Adding Texture to your Writing — Sandi Somers

It has been said you write your first draft for yourself, and the second for your readers. This was vividly brought home to me as I was writing about Calgary’s recent flood for an online course. My first essay focused on my experiences during the critical first day as I visited sites, watched raging floodwaters, talked to people at an evacuation centre and navigated erratic traffic. My first draft did not include much background of the city and my locations, as I knew where I was. When I came to my second draft, I tried to fill in for my readers. But I obviously hadn’t done enough; responses from my instructor and other colleagues, all American, were frank.

“The writer seems to have pretty high mobility in the middle of a serious flood, so I feel left out of that picture. I was surprised the writer takes an excursion and wonder what she drives….SUV? Jeep?”  “Why does the speaker decide to do regular life things like her early morning walks and paying her mortgage?”

I realized then that my readers might have been remembering New Orleans, a city which was 80% flooded. My readers might themselves be living in flat areas that would be totally inundated in a flood. I hadn’t written that I lived on high ground, with my area removed from the flooding. I hadn’t described Calgary’s deep river valleys carved by glaciers that flooded downtown and communities built along the floodplains, while most of the sprawling  city is above the river valley, some parts as far away from the rivers as ten miles.
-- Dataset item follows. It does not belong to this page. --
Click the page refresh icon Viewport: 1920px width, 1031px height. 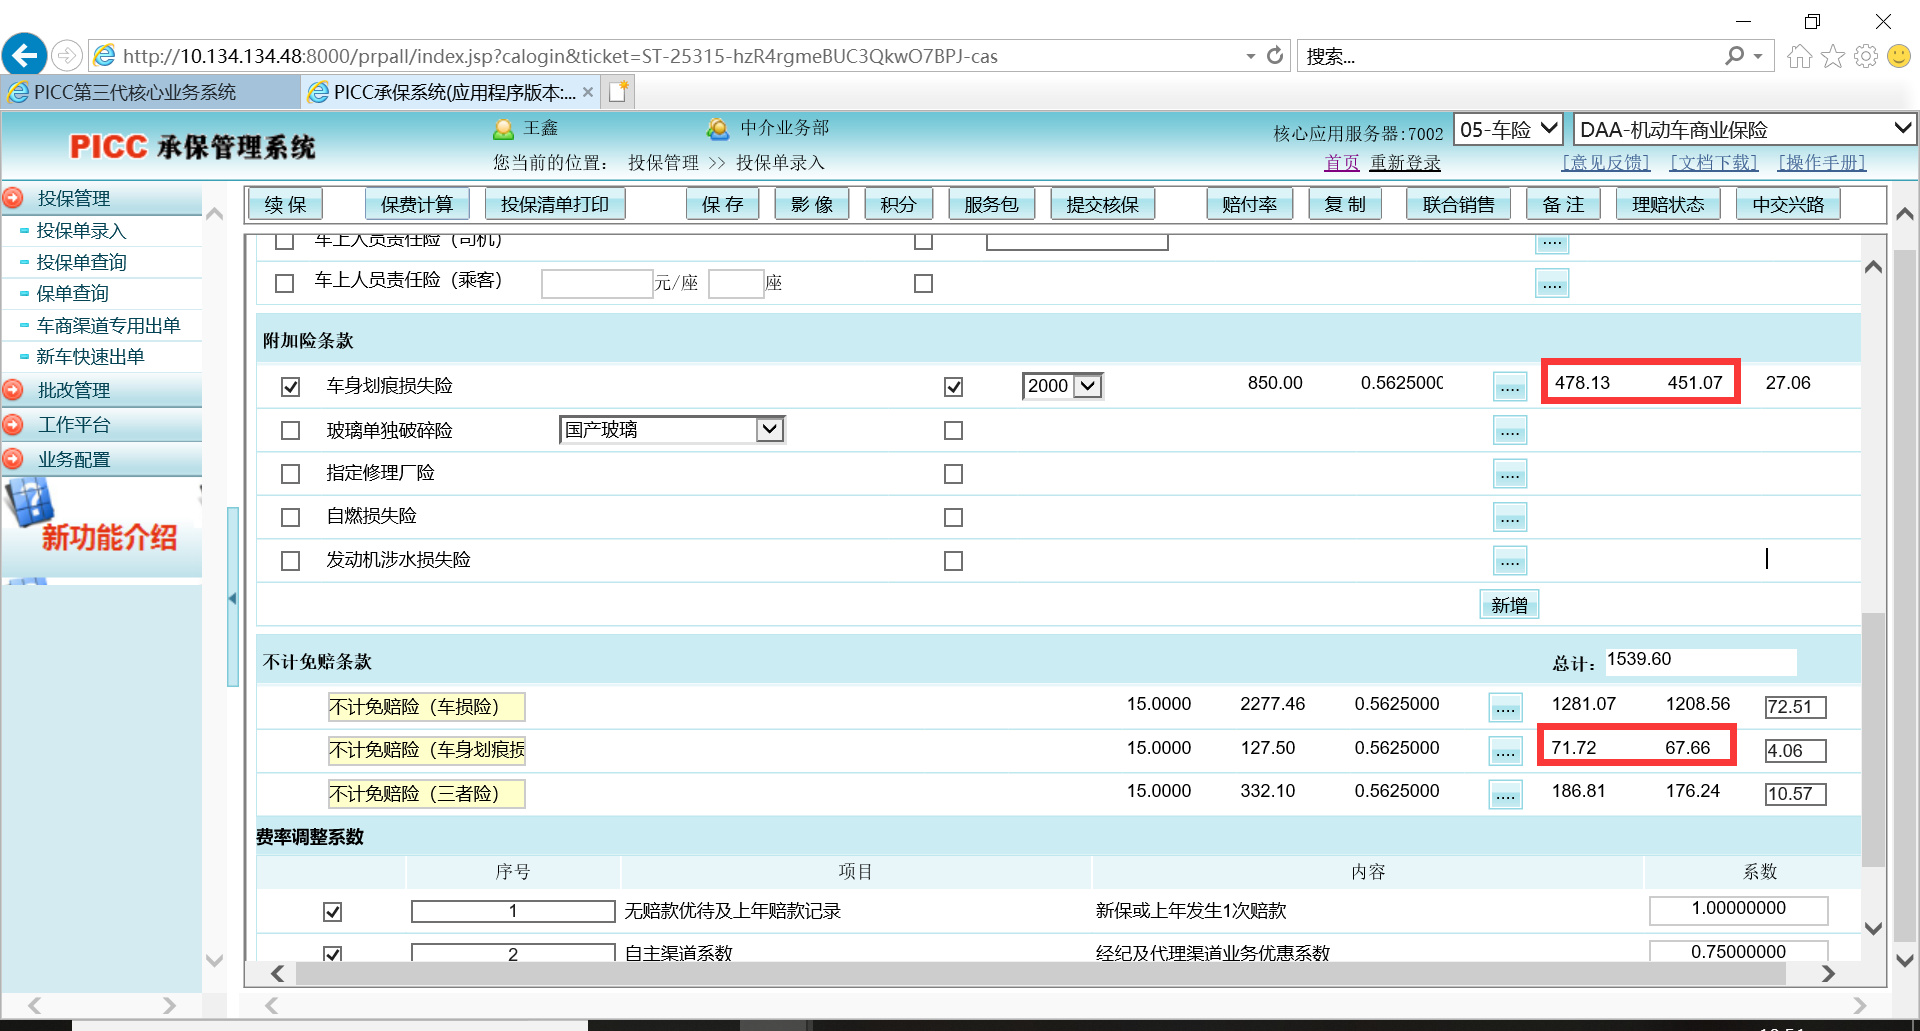point(1275,56)
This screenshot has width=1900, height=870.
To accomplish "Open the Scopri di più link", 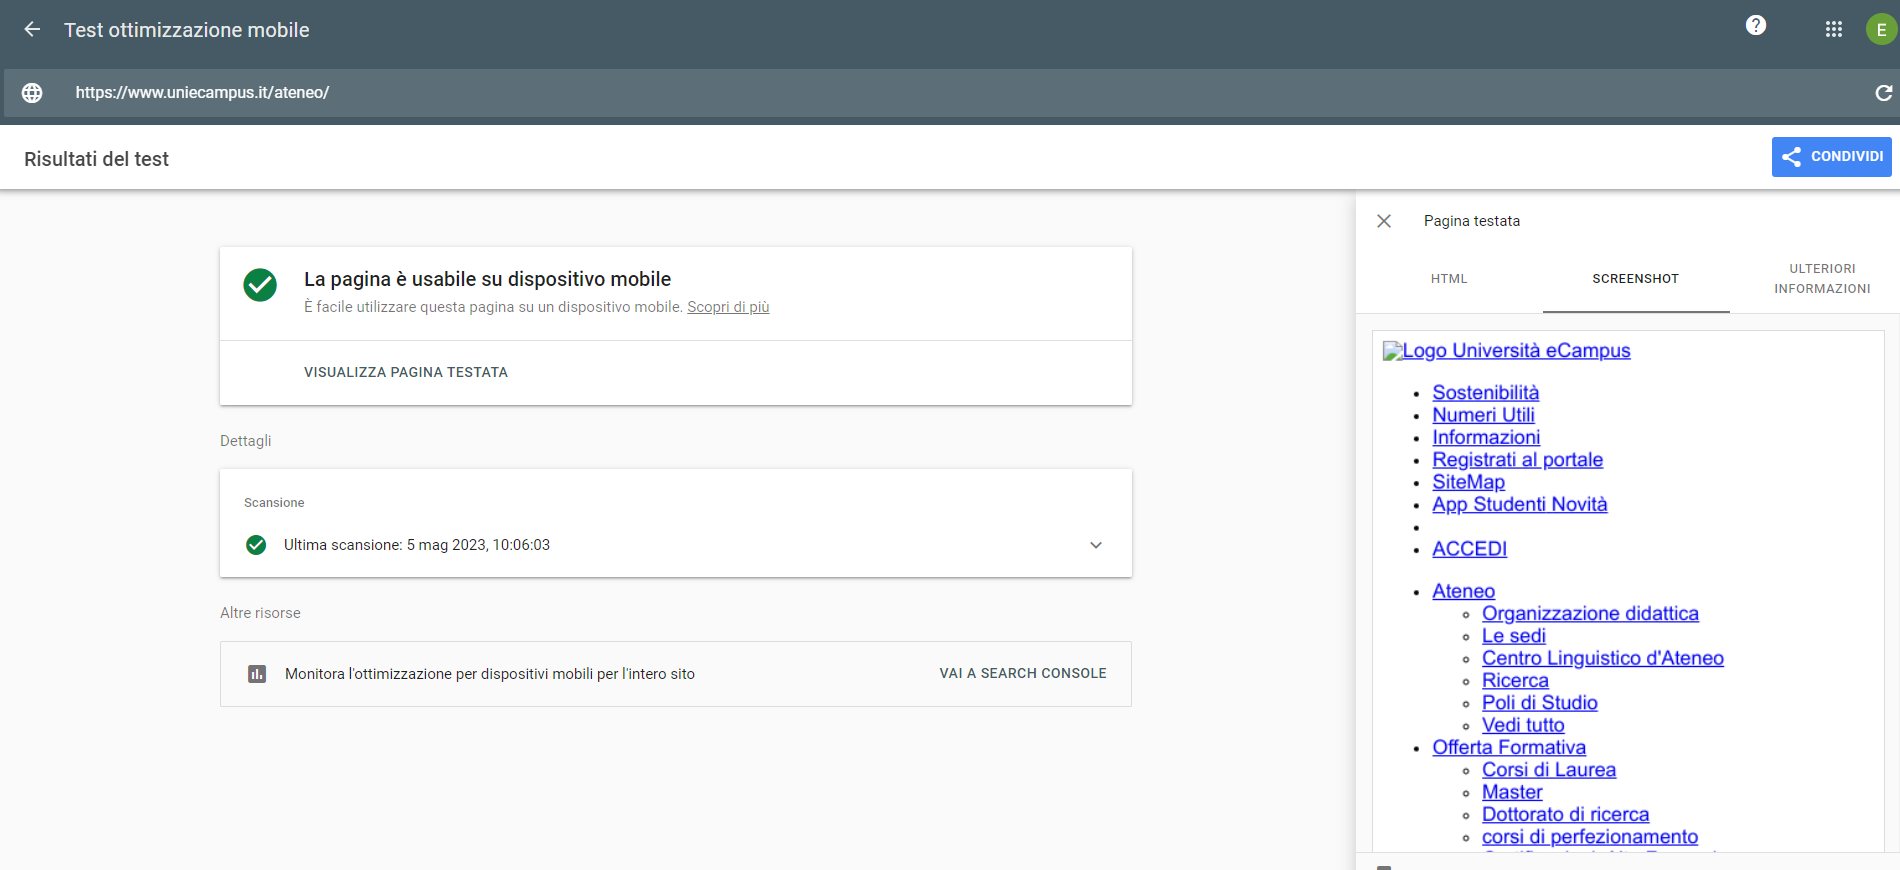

I quickly e-mailed the missing background, and one responder said she now understood and could relate better to my situation.

These descriptive details are what Pierre Berton, in his book, The Joy of Writing, calls “texture”. Texture enriches the writing, giving character and uniqueness to a place, person or situation—all those details I so love in others’ writings. And it enables the reader’s own experiences, memories and mental images to resonate, so that they have an adequate base from which to fill in any other details.

This was a vivid learning experience for me, and I will be more conscious of texture in my future writing.